Dataset items

----------------

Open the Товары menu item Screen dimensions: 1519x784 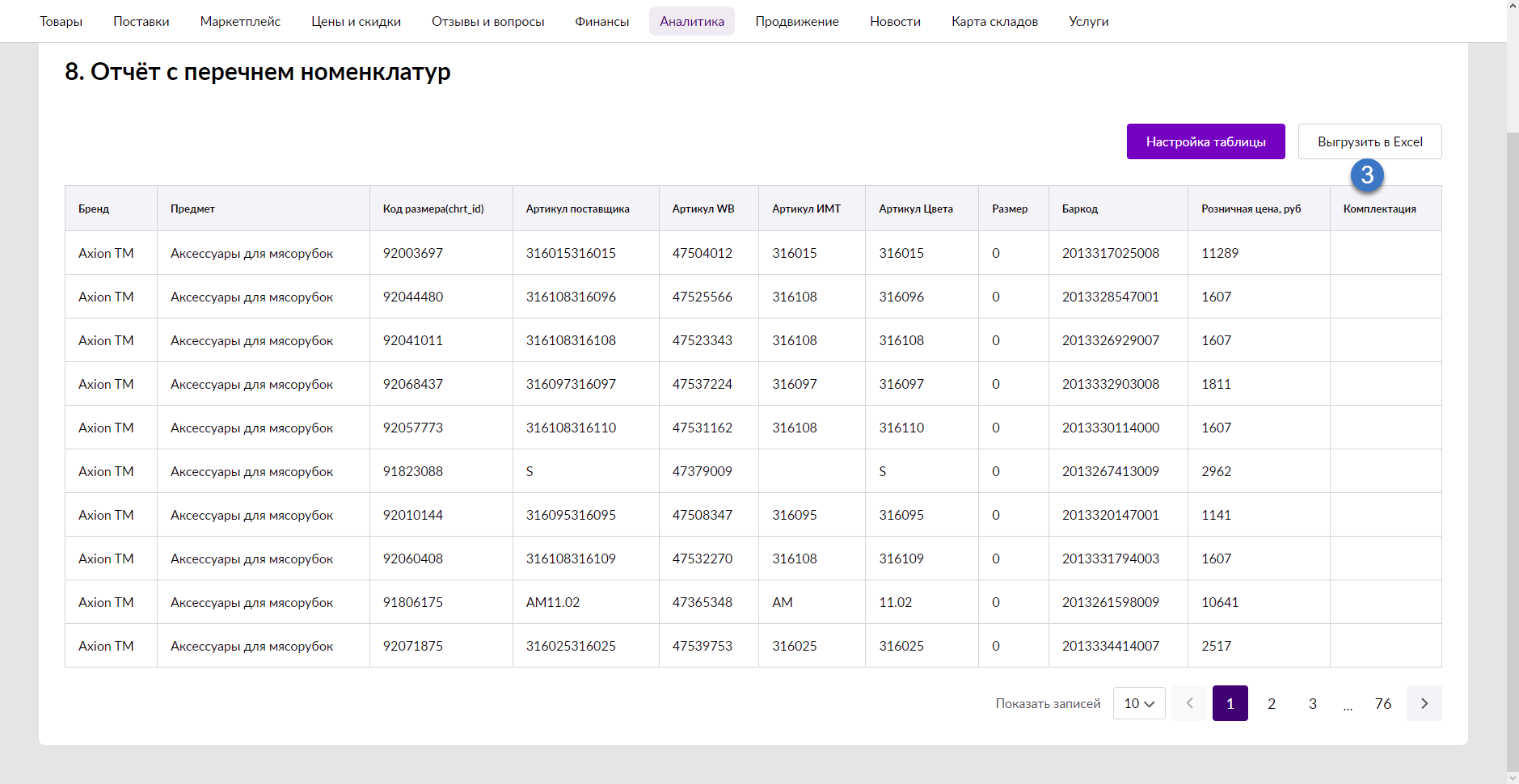tap(61, 21)
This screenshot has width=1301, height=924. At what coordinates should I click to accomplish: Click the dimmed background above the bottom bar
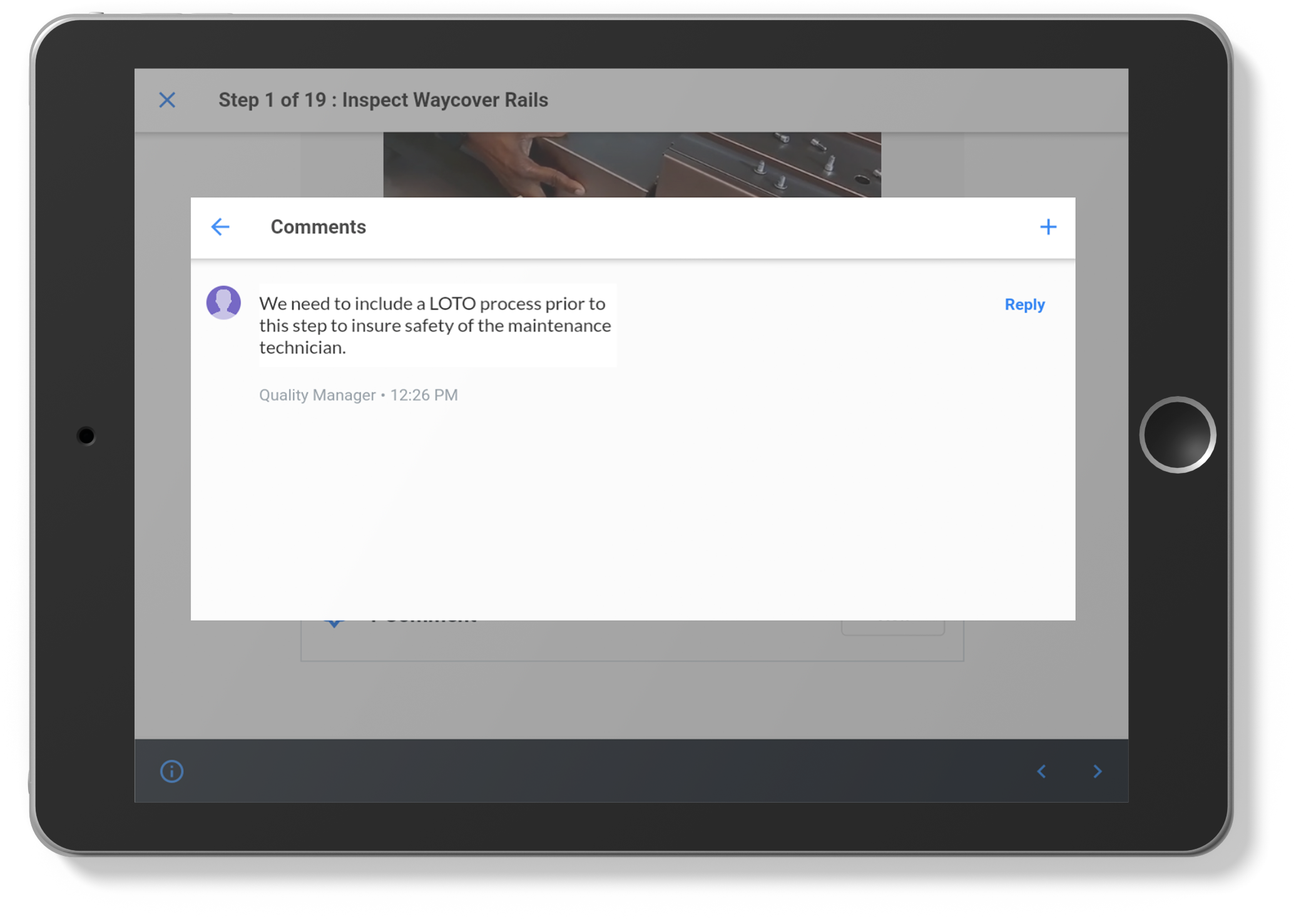tap(632, 701)
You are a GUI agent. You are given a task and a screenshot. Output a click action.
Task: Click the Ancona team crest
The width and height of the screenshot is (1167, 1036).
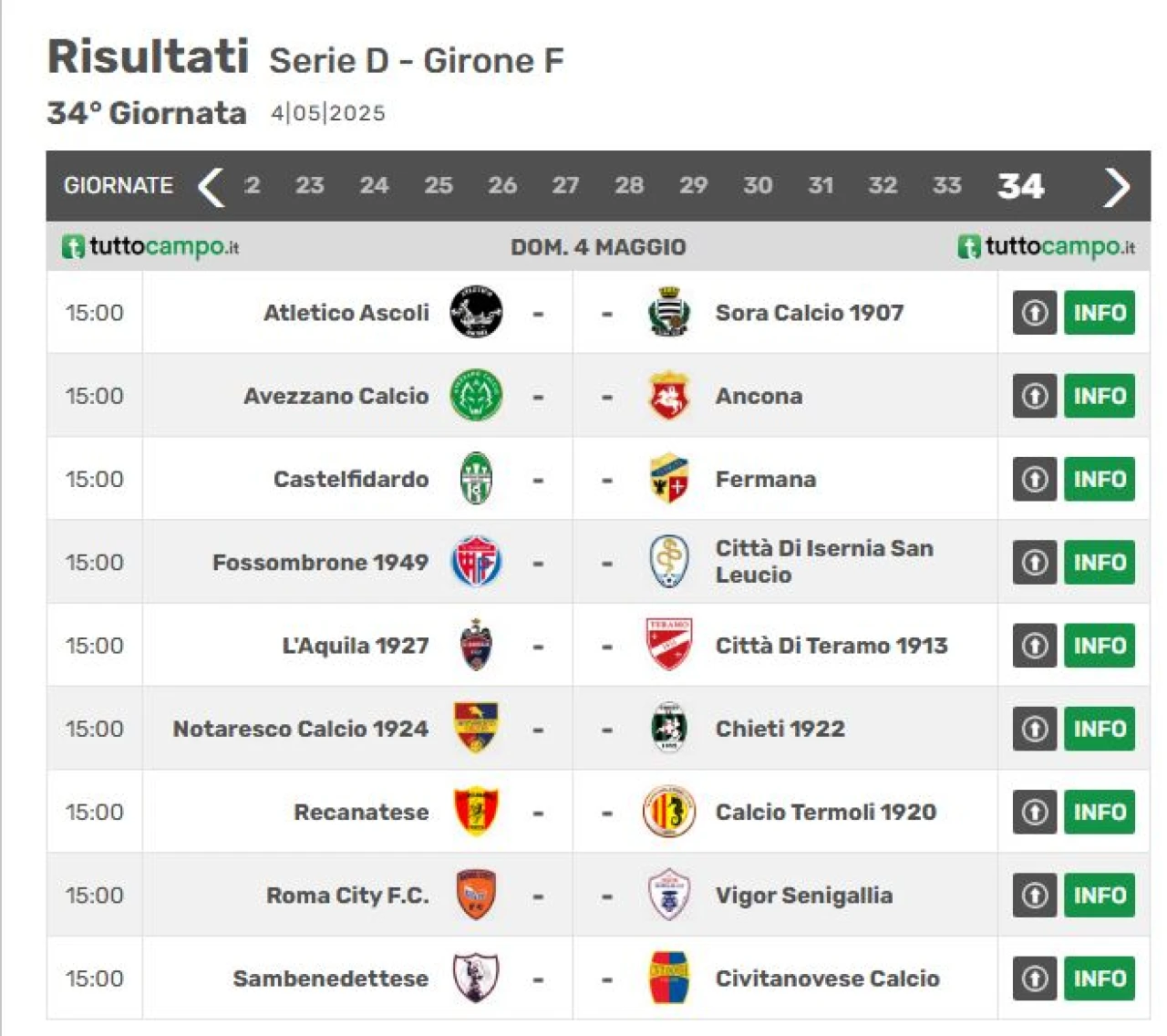(668, 396)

----------------

Could you swap "crest" for "logo" in the material, beginning at the line that has "This screenshot has" and stopping at the end of the material, and return those lines with nothing else changed and the pictures left out?

## Result of the task
This screenshot has width=1301, height=924. At what coordinates should I click to accomplish: Click the dimmed background above the bottom bar
tap(632, 701)
You are a GUI agent. You are given a task and a screenshot. Output a click action.
Task: Click the Ancona team logo
The width and height of the screenshot is (1167, 1036).
(668, 396)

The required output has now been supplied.